Our PPL training includes five hours of basic instrument training. I already had my three simulator sessions, which I wrote about before. I have now had my two basic instrument flights in a Cessna. And those were pretty exciting!
The requirement and main objective of the PPL basic instrument training is to provide the knowledge and skills to make a safe 180-degree turn if inadvertently flying into conditions where visual flying is no longer possible. This could happen for instance when flying into a cloud. Or it could rain so hard that sufficient visibility would be lost. The instrument rating, which we will start in the fall, is a whole different story. This basic training is just for getting yourself out of a bad situation.
Before the flights I had the expectation that we would fly to the training area, I would put on the instrument goggles and then fly some exercises. It didn’t go quite like that. After the take-off, once I had stabilized the plane, I put the goggles on. And coming back the teacher flipped them open in the short final, less than a minute before touchdown. On the second flight a little later than the first. Pretty cool isn’t it! Of course this simulates a situation where you would come out of the cloud in the late stages of the approach and would have to shift your focus from the instruments to the visual.

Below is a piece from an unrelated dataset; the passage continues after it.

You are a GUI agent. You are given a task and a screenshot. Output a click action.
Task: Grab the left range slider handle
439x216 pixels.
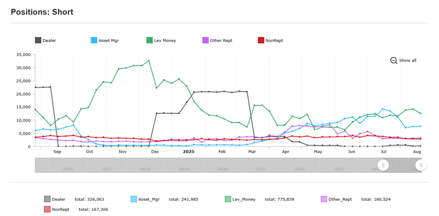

During flight the teacher gave me headings and altitutes to fly. At first it felt a little strange, hearing others on the radio and knowing they’re there, but not being able to see. Of course my teacher was my eyes and she kept an eye on the traffic.
On the second flight I experienced a short sensory illusion, which lasted a few seconds. I suddenly had a feeling the plane’s attitude wasn’t right, but looking at the artificial horizon it didn’t appear to be so. I trusted the artificial horizon and after a few seconds the sensation passed. It was good to experience how a sensory illusion feels as well as the short wonder when you see that the instuments tell you a whole different story. The reliance in the instruments must be there.
On the first flight I did basic flying, straight and level flight with different airspeeds and configurations, climbs and descents as well as descending and climbing standard rate turns. The objective was to develop basic skills of attitude flying instrument scanning techniques and interpretation.
The second flight included more challenging exercises. I flew more descending and climbing turns, straight descent with configuration changes (basically imitating approach), go-around procedure, level standard (30-degree) and advanced (45-degree) turns and slow flying in clean as well as landing configuration. The objective of this flight was to learn airplane control solely by instruments in descending and climbing turns, advanced turns, go-around, and to identify critically low airspeed and to recover to normal flight.
These two flights amounted to about 50 minutes of instrument time each. I enjoyed that time and I’m looking forward to more in the future.